Chiastic relations in psychological states are merely substitutive, however, and serve to prolong a condition rather than to change it.

Rehearsal Number 3-4: Delusion

“I, Aschenbach, famous as a master writer, successful, honoured, self-discipline my strength, routine the order of my days, imagination servant of my will.”

After several attempts, the music lands solidly but temporarily in a key, blurting out E major with a surprising change of texture. Spasms of accented strings, timpani rolls, and paired trumpets accompany Aschenbach in a fanfare as he sings “I Aschenbach…,” and E becomes linked with his “true identity,” the person he feels he has been and should be. The sense of being grounded in E soon gives way, though, when competition from D# and then F resumes. Aschenbach struggles against the competing pitch classes of the accompaniment, defending himself by loudly singing E for seven measures, only to succumb to the pressure. As Claire Seymore (2004) writes, “He may protest… but the Music of his repressed inner life will not be silenced” (p. 301). Rising in pitch from added tension, he moves up to F, dragging the entire accompaniment with him. He cannot maintain his tight-fisted self-control, however, and his melody eventually droops downward. One hears this musical flaccidity as a failure to maintain pitch on the words “strength” and “order,” as well as a total lack of any hint of E on “imagination.” He finally resumes the odd/even (black note/white note) pitch class oscillation (Ab-Bb ? B-A-G) on the words “servant of my will.” Though he finally settles into a key, Aschenbach’s stilted melody and awkward accompaniment does little to exploit the resources of tonality.

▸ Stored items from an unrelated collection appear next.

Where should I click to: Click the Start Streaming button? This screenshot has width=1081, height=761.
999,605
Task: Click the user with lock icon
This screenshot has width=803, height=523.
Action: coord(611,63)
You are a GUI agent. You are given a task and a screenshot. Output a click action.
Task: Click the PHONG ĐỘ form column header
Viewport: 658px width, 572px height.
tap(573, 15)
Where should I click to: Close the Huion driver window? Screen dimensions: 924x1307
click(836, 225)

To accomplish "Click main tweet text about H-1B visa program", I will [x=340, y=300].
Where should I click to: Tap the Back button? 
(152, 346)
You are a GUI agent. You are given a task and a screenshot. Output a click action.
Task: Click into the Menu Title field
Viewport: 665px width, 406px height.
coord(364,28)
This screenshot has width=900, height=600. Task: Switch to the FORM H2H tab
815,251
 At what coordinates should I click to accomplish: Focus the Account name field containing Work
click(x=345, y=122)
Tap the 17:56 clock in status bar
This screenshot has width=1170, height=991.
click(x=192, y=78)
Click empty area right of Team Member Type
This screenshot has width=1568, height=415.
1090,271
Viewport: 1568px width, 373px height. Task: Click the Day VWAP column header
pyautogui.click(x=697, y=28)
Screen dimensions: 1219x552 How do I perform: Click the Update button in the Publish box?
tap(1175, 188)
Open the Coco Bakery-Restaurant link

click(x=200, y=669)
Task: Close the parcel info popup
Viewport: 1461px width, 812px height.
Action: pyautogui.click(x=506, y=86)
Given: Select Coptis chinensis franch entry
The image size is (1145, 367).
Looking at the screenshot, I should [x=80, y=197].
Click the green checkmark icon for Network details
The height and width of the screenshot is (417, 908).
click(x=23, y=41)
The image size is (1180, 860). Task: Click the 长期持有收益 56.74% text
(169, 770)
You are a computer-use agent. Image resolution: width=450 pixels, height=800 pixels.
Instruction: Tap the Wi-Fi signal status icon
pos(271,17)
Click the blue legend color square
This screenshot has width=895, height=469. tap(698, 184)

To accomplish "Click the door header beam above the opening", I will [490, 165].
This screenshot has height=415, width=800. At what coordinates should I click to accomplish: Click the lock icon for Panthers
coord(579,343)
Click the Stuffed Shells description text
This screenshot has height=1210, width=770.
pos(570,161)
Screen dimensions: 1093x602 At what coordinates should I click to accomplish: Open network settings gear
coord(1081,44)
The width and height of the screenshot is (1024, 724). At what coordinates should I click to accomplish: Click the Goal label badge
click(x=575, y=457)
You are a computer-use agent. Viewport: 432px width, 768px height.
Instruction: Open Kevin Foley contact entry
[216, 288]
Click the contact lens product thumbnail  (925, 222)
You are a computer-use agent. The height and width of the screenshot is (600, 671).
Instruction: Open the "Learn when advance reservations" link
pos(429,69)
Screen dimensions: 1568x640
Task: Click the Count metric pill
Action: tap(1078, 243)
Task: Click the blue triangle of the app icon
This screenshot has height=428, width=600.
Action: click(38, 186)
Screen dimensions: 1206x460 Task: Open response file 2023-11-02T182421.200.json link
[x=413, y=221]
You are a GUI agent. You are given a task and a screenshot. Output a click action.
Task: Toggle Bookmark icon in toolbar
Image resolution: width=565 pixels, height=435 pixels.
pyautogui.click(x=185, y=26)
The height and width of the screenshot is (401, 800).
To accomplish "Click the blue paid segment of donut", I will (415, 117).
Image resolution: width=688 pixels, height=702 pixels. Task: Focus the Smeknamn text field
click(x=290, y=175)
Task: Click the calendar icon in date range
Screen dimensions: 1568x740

     In accessing the nature of creative barriers, Freud claims that when writers are too quick to repress ideas—and Aschenbach is all about “self-discipline,” “order,” and “control”—they find themselves unable to write.14 According to Freud (1913/1955), art exists as “an activity intended to allay ungratified wishes—in the first place in the creative artist himself and subsequently in his audience or spectators” (p. 187). Writing is thus a way to release powerful instincts and wishes, which the unconscious feels compelled to repress. Because the conscious judges these instincts to be unacceptable—based as they are on alarming erotic drives or death wishes—the act of writing becomes fraught with danger. The blocked writer, rather than sublimating these drives in writing, represses writing itself.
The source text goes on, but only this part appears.